> **Task to carry out**
When you restate the entries that follow, keep every word exactly and drop the pictures.

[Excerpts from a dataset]

+-------+

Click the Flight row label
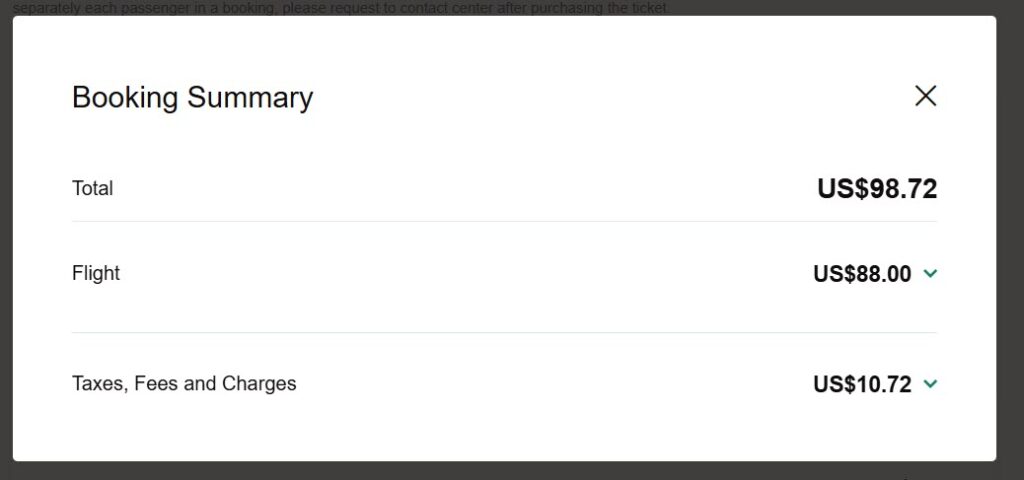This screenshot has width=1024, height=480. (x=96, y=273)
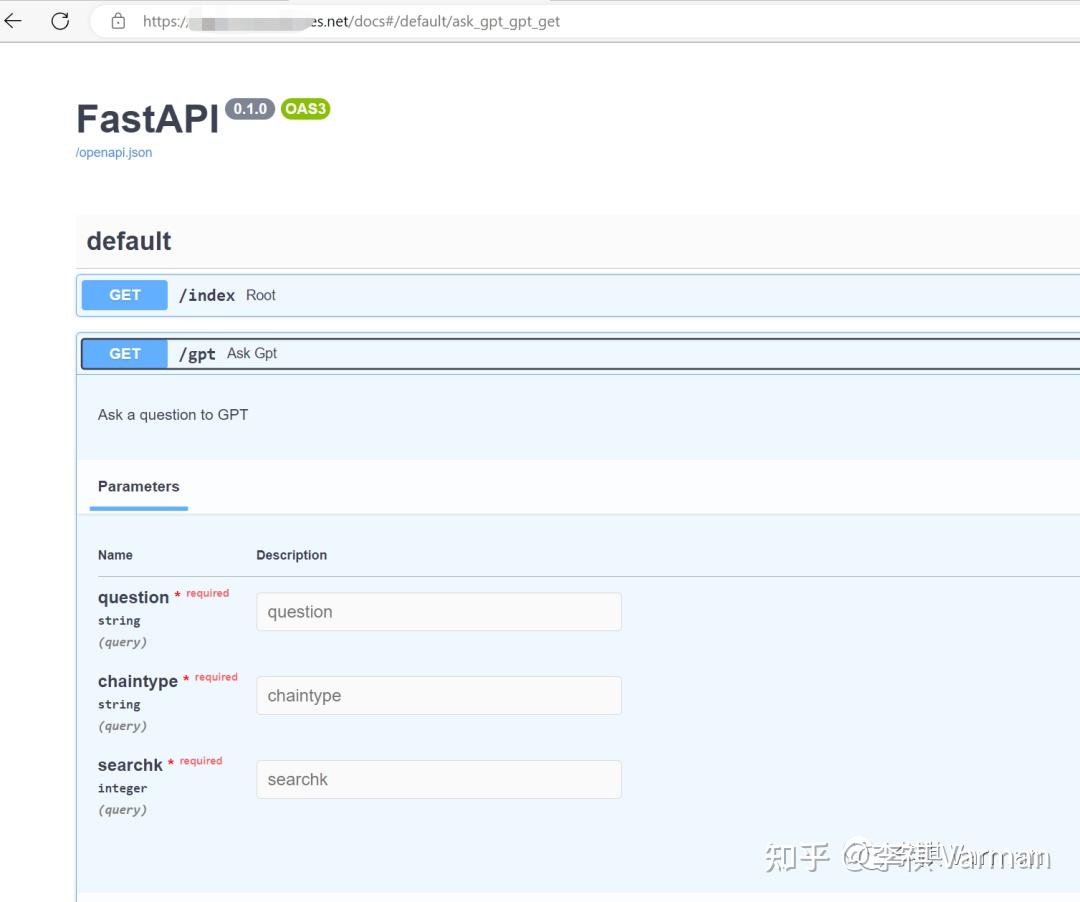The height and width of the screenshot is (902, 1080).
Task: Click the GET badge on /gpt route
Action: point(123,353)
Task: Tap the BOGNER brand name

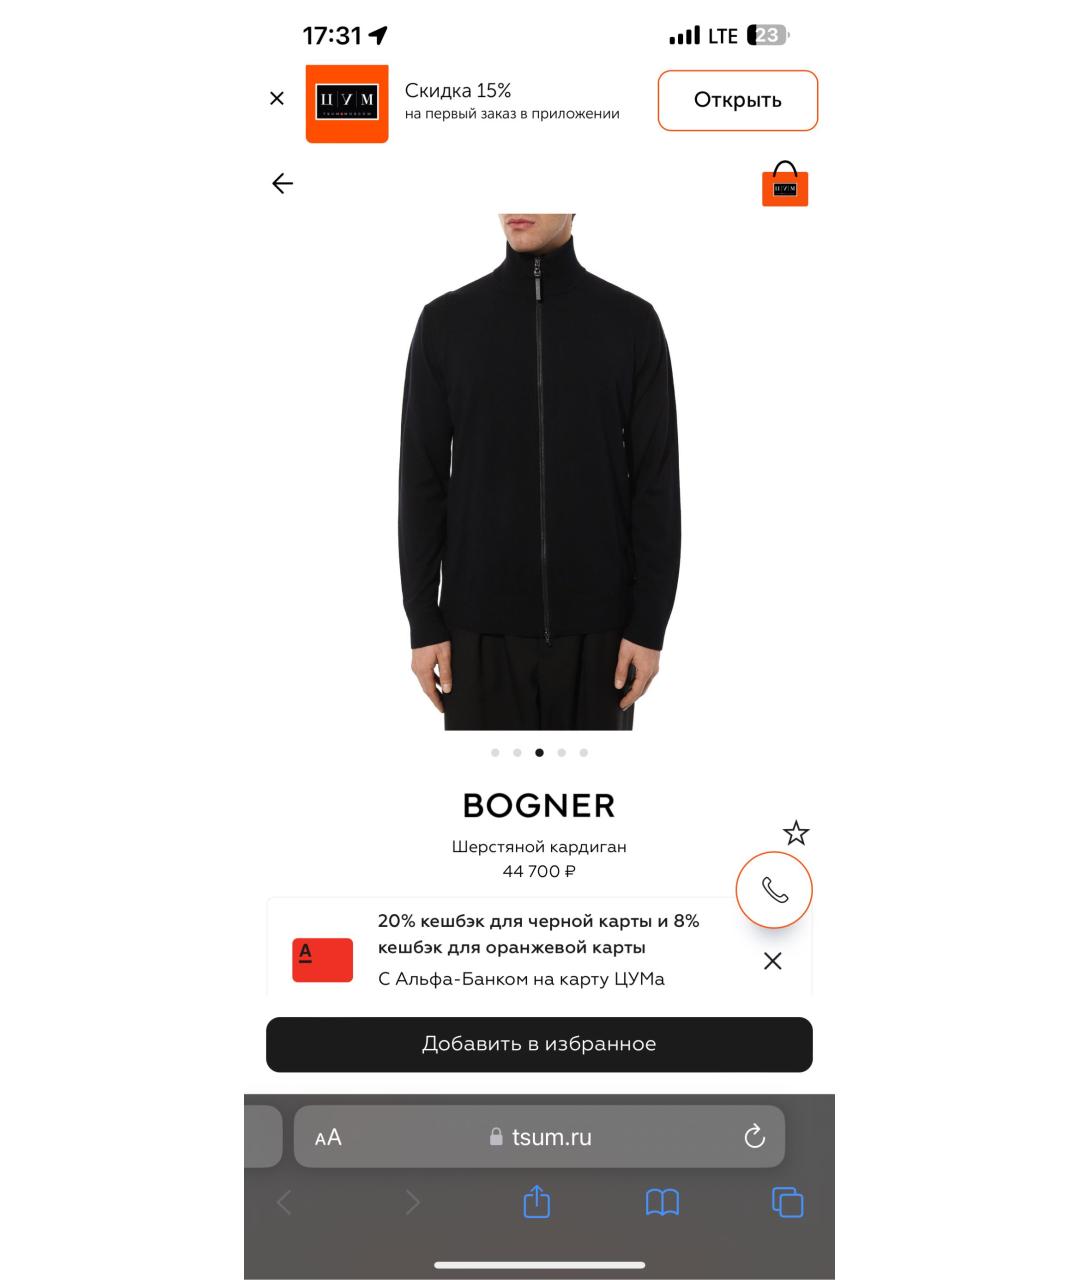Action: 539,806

+-------+

> **Answer section**
Click the Flight row label
This screenshot has width=1024, height=480. (x=96, y=273)
The height and width of the screenshot is (902, 1080).
Task: Click the GET badge on /gpt route
Action: point(123,353)
Task: Tap the BOGNER brand name

Action: 539,806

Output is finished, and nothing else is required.